If digital overload is something that is a significant business problem, if you are losing employees because they hate your tools and they’ve got fifty applications they’re spending all day every day trying to navigate through, that will then tell you that you need a significant section on integrations. The RFP should include not just, “Do you integrate with Slack?” but what you want people to do with that integration and what you are expecting users to accomplish. You don’t want to recreate the whole system within your digital workplace – it’s never going to be the same and it’s never going to be good enough – but what are some of the critical actions or workflows that users need to accomplish. Ask the vendor that type of a question. It does require a little bit more legwork up front, but what you will end up with a is a more detailed RFP that’s more inline with your business so you can select the right vendor for what you are trying to achieve.

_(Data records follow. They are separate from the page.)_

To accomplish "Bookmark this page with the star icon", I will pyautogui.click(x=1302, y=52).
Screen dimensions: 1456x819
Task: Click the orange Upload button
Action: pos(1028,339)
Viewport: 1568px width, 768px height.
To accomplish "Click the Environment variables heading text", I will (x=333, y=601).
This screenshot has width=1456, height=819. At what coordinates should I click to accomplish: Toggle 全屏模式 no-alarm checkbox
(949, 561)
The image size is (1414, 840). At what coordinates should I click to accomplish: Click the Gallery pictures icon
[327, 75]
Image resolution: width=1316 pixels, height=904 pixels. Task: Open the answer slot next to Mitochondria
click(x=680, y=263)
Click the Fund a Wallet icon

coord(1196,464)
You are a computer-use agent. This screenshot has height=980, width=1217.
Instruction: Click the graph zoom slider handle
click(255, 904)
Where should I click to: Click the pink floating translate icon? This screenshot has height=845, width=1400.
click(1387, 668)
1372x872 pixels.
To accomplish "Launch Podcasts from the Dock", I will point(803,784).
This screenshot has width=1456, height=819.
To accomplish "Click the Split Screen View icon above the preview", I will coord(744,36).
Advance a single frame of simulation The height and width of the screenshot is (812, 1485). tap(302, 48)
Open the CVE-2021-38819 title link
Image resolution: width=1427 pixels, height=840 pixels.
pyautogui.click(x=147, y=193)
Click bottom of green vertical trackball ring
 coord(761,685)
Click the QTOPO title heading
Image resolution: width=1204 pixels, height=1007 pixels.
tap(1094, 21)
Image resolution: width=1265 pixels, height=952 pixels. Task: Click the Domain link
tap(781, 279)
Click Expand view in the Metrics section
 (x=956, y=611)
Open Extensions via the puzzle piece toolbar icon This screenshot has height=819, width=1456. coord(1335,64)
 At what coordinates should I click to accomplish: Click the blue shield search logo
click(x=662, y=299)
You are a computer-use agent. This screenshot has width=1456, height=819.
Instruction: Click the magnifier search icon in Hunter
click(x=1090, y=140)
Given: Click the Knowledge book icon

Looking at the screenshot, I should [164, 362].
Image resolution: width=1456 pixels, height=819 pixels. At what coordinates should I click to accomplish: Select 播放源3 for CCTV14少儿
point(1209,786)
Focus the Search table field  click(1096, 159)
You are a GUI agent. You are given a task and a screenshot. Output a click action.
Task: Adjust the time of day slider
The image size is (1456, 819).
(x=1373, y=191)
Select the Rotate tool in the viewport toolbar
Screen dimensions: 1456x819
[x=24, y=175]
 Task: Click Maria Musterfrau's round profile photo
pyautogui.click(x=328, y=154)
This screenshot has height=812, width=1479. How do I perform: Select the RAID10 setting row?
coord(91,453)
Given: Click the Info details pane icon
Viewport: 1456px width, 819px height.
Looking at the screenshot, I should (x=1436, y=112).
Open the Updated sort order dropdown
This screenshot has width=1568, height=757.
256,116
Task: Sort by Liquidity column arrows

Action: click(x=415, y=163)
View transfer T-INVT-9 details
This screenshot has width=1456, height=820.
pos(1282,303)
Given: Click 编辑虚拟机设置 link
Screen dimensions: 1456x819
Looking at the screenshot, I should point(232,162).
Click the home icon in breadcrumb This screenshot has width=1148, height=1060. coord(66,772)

Let’s look now to the post-RFP process, how should customers know they’re not just getting the photoshop dream and it’s something real?
I think that there are a few pieces to the demo side of things.
When you are looking at demonstrations, let the vendor show you their system in a way that’s optimized. There is something unique about each vendor and platform. I think organizations are trying to minimize the prettiness and art of the possible by saying “you will click this and you will go here next,” but that’s detrimental to the experience because no two systems are built the same way. You might have a platform that looks and works very well in that specific workflow but everything else falls apart after that. You might have another vendor that doesn’t look very good when you are following steps one, two, three, and four but they can get you to the end result by going steps one, four, three, and two. This is a better way to see what the experience is going to be like.
Watch out for vendors who say yes to everything. That is always a big red flag for me. If you can do everything I need you to do, prove it to me. Look for vendors who will say “we don’t do this, but here’s how we can get you 70% of the way.” Look for vendors that even during the demonstration are asking you questions, not just giving you yes or no answers. If you ask, “do you integrate with Salesforce?” do they just answer yes and move on? Or do they ask you questions to better understand why you are looking for that integration? Do they follow up and say, “how are you looking to use that integration?” Then let them explain how far they can take you down that path. If in the demo they are just saying yes or no and moving on, it’s usually an indicator that they can’t fully meet your needs, but they don’t want you to go that layer deeper.